_WHAT NEEDS TO BE DONE_. Count the lines of the material below that contain the string "height", and reply with only that number.

_GIVEN DATA_.

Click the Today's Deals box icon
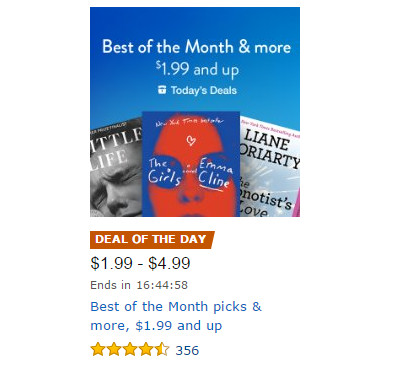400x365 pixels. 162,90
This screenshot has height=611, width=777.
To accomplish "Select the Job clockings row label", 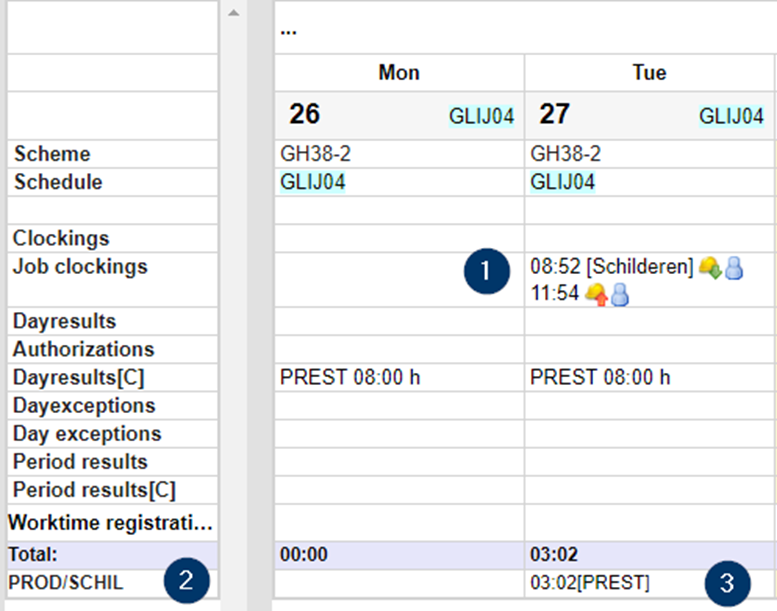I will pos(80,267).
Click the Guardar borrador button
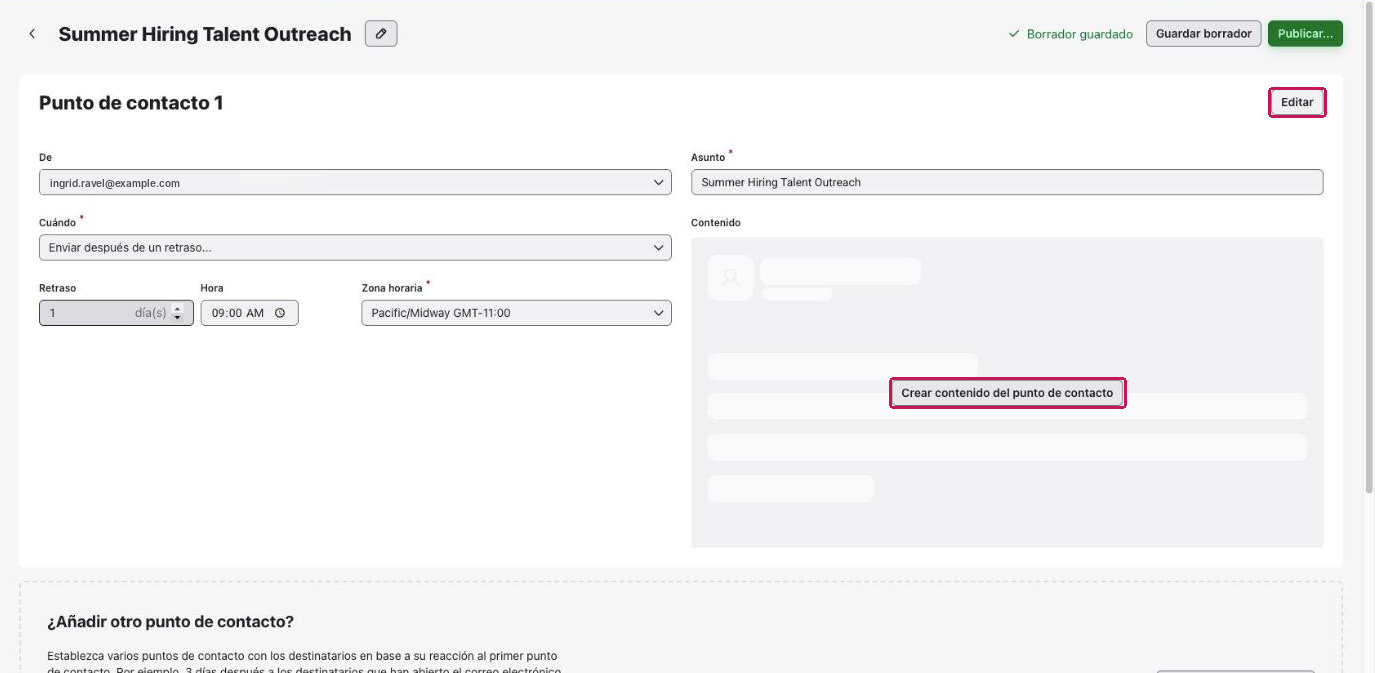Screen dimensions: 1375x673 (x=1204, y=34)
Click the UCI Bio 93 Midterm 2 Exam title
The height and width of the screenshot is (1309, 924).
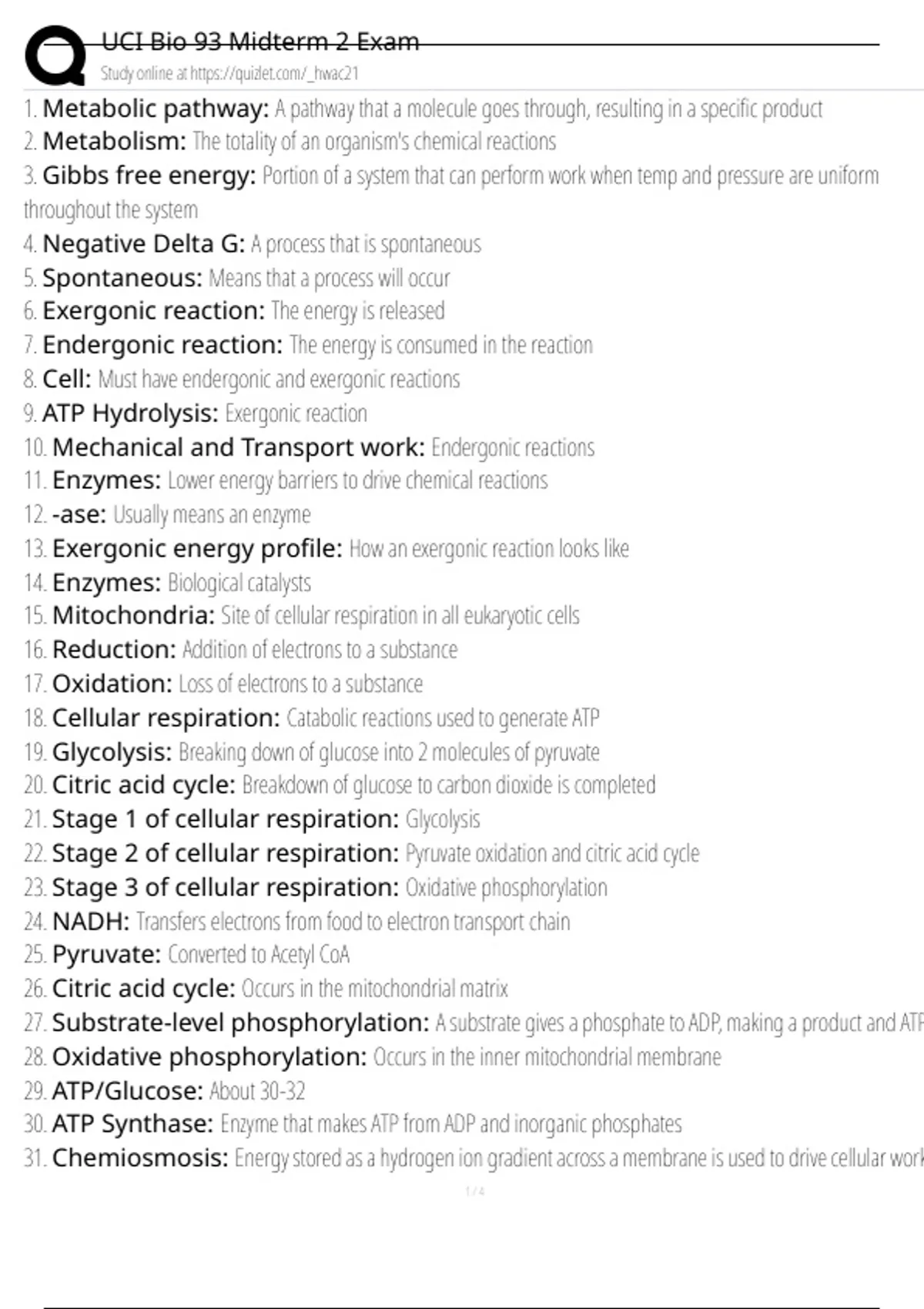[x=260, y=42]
* * *
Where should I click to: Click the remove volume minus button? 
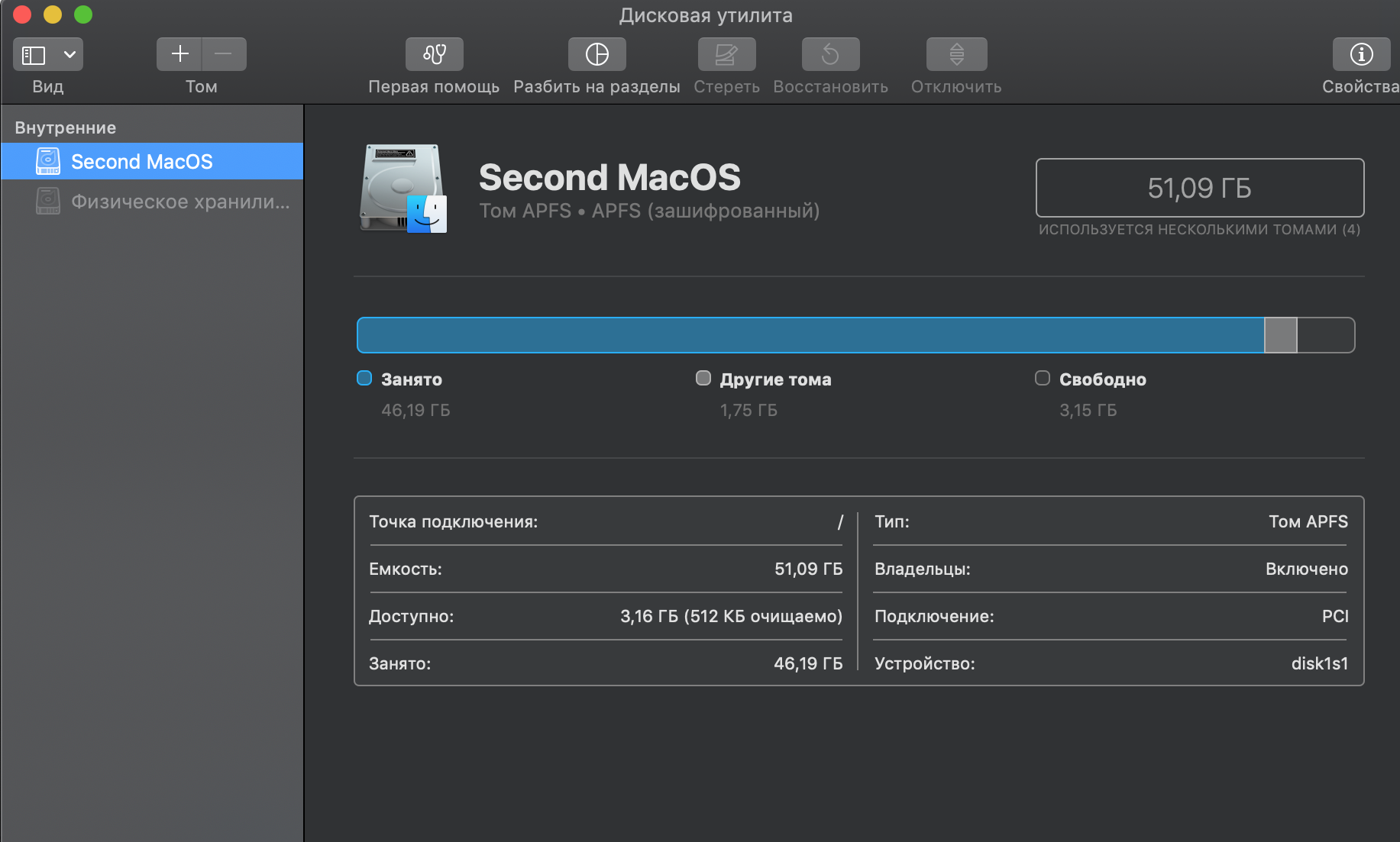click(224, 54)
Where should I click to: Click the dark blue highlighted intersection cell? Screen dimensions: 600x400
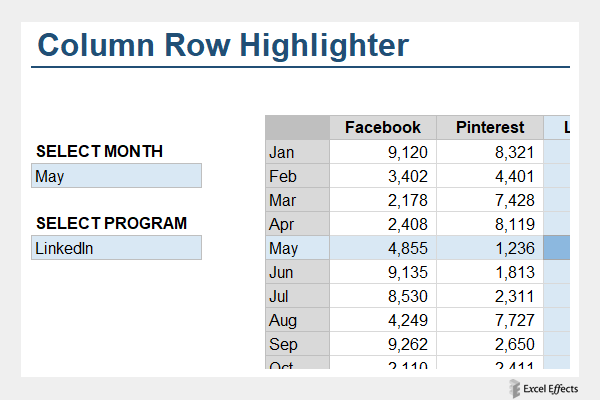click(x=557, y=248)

_OUTPUT FOR THIS TASK_. 2